Stored items:
# # #
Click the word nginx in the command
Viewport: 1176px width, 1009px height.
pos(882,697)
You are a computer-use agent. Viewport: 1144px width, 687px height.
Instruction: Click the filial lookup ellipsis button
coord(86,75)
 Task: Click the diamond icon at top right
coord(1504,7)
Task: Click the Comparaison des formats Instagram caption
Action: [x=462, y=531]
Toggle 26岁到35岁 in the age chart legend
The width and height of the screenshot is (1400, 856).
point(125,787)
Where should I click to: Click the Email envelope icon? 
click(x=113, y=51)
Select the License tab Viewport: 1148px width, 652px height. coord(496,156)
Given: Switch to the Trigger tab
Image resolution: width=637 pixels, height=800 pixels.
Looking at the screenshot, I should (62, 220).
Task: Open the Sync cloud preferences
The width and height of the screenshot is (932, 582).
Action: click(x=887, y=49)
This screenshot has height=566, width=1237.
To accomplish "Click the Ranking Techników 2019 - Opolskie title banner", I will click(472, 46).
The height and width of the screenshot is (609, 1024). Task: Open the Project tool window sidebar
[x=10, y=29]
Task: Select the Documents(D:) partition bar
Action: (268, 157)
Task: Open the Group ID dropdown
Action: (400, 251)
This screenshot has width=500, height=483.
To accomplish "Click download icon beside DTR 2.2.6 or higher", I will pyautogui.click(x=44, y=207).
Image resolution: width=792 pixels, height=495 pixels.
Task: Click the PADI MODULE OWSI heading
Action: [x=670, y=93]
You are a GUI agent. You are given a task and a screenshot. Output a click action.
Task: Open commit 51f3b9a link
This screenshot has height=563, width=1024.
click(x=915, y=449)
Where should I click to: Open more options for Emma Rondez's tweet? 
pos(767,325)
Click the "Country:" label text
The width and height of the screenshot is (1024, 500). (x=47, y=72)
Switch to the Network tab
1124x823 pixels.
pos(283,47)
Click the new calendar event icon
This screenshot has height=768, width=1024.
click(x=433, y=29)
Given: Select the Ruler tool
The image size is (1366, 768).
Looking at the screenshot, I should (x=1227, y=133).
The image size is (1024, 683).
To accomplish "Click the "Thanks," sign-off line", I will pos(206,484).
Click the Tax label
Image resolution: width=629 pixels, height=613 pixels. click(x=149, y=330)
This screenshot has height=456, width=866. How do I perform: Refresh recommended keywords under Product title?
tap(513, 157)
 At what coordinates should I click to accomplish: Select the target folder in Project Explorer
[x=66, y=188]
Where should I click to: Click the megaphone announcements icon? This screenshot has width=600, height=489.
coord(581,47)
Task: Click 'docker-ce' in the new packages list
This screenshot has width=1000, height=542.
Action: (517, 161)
# # #
### [Task brief]
Every line in the data that holds the string "agent" should be copied.

### [Written solution]
You are a computer-use agent. Viewport: 1144px width, 687px height.
You are a GUI agent. You are given a task and a screenshot. Output a click action.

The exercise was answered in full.